*PROBLEM TO WORK ON*
Turn the records below into a JSON list of strings, with one string for each line and no blank lines. Leave the pictures out.

======== MATERIAL

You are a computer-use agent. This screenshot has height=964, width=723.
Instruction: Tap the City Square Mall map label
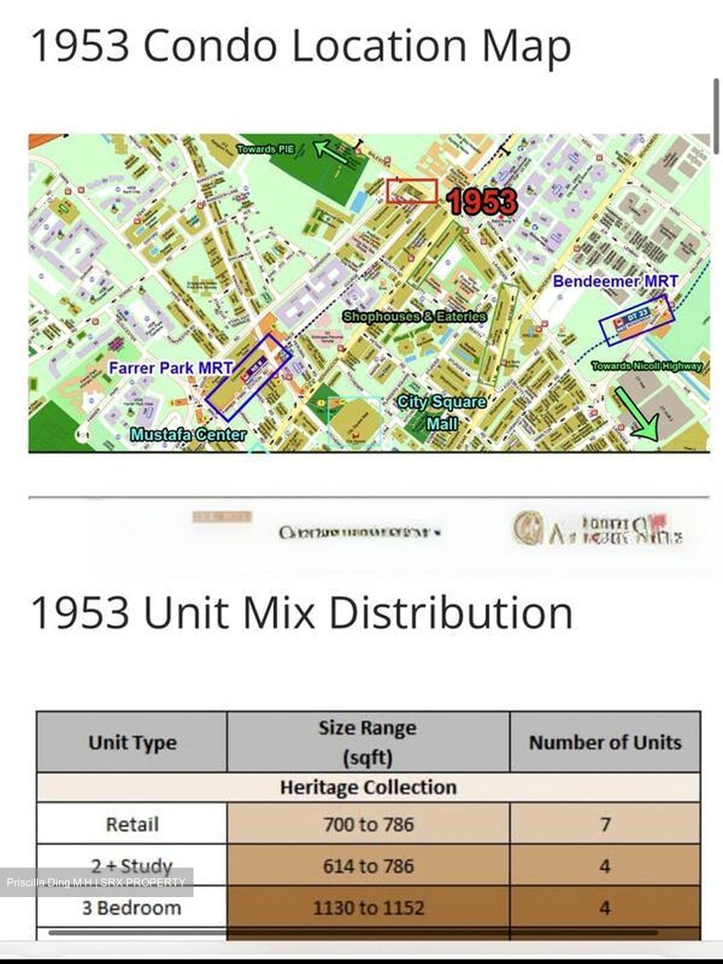pos(441,412)
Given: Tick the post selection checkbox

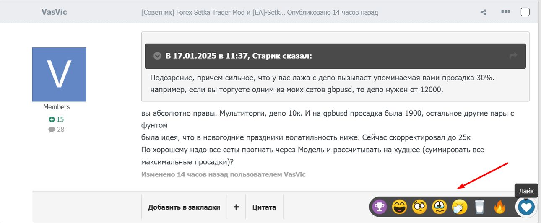Looking at the screenshot, I should pos(525,12).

================

*RESULT*
[
  "You are a computer-use agent. This screenshot has height=964, width=723.",
  "Instruction: Tap the City Square Mall map label",
  "pos(441,412)",
  "Given: Tick the post selection checkbox",
  "Looking at the screenshot, I should pos(525,12)."
]